What Exactly Is a PA?

Ready to start your journey?

DegreeQuery.com is an advertising-supported site. Featured or trusted partner programs and all school search, finder, or match results are for schools that compensate us. This compensation does not influence our school rankings, resource guides, or other editorially-independent information published on this site.

Physician assistant (PA) has become a popular program of study for graduate school students. Before you choose a physician assistant degree program, you should develop a more thorough understanding of what a physician assistant is. Although not qualified to use the title “doctor” or “physician,” a physician assistant practices medicine like doctors do. They receive advanced education and clinical training and often serve as a principal or primary care provider in any number of medical specialties.

DegreeQuery.com is an advertising-supported site. Featured or trusted partner programs and all school search, finder, or match results are for schools that compensate us. This compensation does not influence our school rankings, resource guides, or other editorially-independent information published on this site.

A Practitioner of Medicine, But Not a Doctor

The first thing you should know about physician assistants is that, despite the word “physician” appearing in their job title, they aren’t medical doctors. They don’t have the necessary degree – a Doctor of Medicine (D.M.) or Doctor of Osteopathic Medicine (D.O.) – to meet the requirements to officially be a medical doctor. They do, however, practice medicine, according to the United States Bureau of Labor Statistics (BLS). Practicing medicine entails everything from conducting physicals exams of patients and ordering diagnostic tests to treating a patient’s medical conditions.

If you look at the five most important core tasks of a physician assistant – examine patients, formulate diagnoses, prescribe treatments, order diagnostic tests and interpret test results, according to O*NET – it can be hard to distinguish between a PA and a doctor. The primary difference is that PAs may need physician approval for the medications and therapies they prescribe. Other differences in job duties include assisting doctors with medical procedures in support roles, such as stitching incisions shut during a surgery.

Physician assistants are often confused with other healthcare roles, like nurse or medical assistant. Although there’s some overlap in job duties, particularly between PAs and nurse practitioners (a type of advanced practice registered nurse), PAs are approaching clinical care from a medical perspective, not a nursing perspective. The medical model emphasizes disease of the anatomical parts and physiological systems that make up the body. The nursing model, on the other hand, is generally more concerned with holistic or integrated care, otherwise described as the care of the whole patient.
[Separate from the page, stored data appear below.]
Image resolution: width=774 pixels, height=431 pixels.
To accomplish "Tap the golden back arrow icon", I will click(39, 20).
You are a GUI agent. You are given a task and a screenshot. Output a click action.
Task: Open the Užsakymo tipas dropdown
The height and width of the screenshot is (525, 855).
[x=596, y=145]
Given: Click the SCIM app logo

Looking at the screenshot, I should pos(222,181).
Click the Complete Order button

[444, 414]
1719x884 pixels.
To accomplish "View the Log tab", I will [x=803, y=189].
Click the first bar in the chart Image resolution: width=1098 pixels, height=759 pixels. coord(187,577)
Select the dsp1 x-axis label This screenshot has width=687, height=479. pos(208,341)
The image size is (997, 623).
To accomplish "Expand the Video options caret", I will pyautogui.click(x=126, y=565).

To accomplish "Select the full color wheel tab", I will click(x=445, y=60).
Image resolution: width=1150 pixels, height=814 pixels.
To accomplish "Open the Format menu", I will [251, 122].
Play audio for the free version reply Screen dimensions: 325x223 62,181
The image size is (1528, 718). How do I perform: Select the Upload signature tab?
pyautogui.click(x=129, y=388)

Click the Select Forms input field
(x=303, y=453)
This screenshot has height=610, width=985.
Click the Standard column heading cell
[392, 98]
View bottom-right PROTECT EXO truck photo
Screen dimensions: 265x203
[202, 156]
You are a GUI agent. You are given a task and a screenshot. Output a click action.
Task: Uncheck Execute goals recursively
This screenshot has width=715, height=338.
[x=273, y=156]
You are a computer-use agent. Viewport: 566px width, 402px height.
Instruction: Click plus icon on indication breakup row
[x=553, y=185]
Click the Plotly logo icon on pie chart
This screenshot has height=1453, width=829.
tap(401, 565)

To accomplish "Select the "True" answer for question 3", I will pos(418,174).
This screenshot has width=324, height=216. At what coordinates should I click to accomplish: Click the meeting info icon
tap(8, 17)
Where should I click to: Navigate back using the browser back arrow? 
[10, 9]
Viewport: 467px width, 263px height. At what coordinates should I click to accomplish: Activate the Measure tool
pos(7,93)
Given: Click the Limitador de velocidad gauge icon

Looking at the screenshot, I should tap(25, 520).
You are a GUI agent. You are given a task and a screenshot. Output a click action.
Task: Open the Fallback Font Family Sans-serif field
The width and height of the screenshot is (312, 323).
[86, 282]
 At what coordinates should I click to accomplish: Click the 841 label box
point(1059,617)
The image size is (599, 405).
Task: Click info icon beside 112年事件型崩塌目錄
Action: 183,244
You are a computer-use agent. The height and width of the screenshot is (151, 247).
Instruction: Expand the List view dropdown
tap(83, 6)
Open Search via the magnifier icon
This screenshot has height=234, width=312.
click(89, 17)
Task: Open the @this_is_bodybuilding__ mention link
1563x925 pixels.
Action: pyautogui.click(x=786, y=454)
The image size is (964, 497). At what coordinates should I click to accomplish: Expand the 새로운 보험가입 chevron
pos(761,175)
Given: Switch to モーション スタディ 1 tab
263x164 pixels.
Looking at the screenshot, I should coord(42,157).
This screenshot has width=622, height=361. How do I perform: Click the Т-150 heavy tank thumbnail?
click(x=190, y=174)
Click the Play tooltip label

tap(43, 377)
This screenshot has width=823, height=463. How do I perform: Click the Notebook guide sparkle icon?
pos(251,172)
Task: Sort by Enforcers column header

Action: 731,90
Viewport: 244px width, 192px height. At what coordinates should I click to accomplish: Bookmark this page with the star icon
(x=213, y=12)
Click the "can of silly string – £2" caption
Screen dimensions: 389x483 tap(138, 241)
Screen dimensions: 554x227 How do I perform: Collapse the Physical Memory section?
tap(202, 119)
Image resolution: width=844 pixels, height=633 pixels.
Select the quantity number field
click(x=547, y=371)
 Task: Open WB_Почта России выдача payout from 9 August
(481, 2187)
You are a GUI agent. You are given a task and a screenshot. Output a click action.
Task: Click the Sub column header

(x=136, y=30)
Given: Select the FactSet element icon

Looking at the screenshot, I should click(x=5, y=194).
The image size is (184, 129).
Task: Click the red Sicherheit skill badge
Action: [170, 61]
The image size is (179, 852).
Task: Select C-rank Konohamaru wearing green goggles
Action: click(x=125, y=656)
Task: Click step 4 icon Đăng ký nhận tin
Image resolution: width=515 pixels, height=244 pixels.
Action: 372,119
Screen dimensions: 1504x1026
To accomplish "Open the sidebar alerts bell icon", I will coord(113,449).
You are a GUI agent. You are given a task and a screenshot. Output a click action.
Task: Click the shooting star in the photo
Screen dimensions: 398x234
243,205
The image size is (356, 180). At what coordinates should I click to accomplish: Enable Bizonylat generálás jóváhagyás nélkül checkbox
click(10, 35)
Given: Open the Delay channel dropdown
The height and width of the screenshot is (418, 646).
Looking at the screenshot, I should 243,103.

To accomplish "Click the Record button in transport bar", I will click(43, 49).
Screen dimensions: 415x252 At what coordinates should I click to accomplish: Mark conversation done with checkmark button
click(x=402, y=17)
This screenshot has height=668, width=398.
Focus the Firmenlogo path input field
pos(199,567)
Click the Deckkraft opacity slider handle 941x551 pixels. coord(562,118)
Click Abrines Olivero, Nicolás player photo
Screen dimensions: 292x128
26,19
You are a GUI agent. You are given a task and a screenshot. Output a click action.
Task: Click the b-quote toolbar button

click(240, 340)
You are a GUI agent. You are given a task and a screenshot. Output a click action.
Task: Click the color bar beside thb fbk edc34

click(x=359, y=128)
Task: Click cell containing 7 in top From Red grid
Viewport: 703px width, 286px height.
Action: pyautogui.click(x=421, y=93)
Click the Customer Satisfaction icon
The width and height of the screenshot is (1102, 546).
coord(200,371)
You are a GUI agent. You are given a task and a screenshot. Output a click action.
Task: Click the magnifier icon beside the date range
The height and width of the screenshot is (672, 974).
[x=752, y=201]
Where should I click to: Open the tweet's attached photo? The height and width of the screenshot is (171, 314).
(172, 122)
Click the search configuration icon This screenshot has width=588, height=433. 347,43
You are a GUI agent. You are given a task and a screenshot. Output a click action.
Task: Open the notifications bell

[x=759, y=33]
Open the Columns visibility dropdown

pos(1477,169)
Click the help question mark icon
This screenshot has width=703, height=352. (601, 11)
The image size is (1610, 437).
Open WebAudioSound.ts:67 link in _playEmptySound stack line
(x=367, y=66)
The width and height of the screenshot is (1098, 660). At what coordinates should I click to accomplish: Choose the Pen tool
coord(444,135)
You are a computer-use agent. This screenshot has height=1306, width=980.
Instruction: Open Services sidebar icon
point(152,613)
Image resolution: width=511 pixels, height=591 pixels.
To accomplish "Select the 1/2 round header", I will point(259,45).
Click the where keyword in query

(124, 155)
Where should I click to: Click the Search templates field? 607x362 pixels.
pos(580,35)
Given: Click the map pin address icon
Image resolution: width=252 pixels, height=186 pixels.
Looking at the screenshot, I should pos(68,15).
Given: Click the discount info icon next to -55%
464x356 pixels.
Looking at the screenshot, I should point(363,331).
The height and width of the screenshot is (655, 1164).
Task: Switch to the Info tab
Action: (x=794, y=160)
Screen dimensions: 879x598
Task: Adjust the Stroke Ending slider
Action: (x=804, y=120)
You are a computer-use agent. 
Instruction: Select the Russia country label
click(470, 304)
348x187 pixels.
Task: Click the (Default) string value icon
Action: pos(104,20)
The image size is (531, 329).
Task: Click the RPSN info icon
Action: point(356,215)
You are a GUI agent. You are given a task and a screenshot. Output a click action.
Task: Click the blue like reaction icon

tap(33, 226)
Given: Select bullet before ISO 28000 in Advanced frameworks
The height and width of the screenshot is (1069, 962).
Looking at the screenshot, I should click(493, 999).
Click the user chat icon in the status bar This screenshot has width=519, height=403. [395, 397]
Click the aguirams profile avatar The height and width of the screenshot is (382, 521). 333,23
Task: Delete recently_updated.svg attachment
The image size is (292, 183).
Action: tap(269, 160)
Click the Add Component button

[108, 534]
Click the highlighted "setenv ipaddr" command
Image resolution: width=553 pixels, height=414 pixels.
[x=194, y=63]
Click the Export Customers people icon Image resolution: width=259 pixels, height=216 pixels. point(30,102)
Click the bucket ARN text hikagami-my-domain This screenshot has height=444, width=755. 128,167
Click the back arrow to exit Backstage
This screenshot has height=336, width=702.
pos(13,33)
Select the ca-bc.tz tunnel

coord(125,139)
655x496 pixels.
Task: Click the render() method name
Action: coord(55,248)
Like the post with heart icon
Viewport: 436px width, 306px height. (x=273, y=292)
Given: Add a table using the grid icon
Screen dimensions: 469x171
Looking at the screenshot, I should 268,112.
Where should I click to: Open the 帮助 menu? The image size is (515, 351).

Medical assistant and physician assistant may sound similar, but they’re two very different jobs. While physician assistants practice medicine like doctors do, medical assistants perform clerical and administrative tasks.

A Principal Healthcare Provider in Numerous Medical Specialties

Don’t let the term “assistant” fool you. Physician assistants don’t just help physicians – they work under a doctor’s supervision to provide direct care to patients themselves. Often, a PA acts as a principal healthcare provider, or primary care provider, for patients, according to the American Academy of PAs.

Although physician assistants work under supervision, they aren’t limited to practicing medicine only when a doctor is hovering directly over them. Instead, they may communicate directly with their supervising physician either face-to-face or via phone or electronic communication systems. The doctor is responsible for the patient, but the PA may share in that responsibility. The physician assistant may even be the first line of clinical assistance when a patient needs routine care or requires diagnosis and treatment of a medical condition.

Like doctors, physician assistants work in many different areas of specialty. Some of the specialties you may choose to work in as a PA include surgery, pediatrics, psychiatry and emergency medicine, according to the BLS. Other PAs work in family medicine and primary care, where they provide generalized, comprehensive care to patients. Primary care physician assistants perform regular wellness exams that many specialists don’t do. They also conduct routine screening for common medical conditions and diagnose and treat conditions such as colds and other illnesses.

A primary care PA may identify a problem through preventive screening and regular wellness examinations or in the course of diagnosing an illness that requires referral to a specialist – who may also be a PA.

A Healthcare Worker Educated in Clinical Medical Practice

While PAs don’t go through medical school, they complete their own form of advanced professional training. In a master’s degree program that takes two to three years to complete, they typically spend 2,000 hours on clinical work, according to the American Academy of PAs. Master’s degree programs in physician assistant studies often include clinical rotations in a variety of fields specialization, including primary care, family medicine, internal medicine, surgery, pediatrics, women’s health, emergency medicine and psychiatry.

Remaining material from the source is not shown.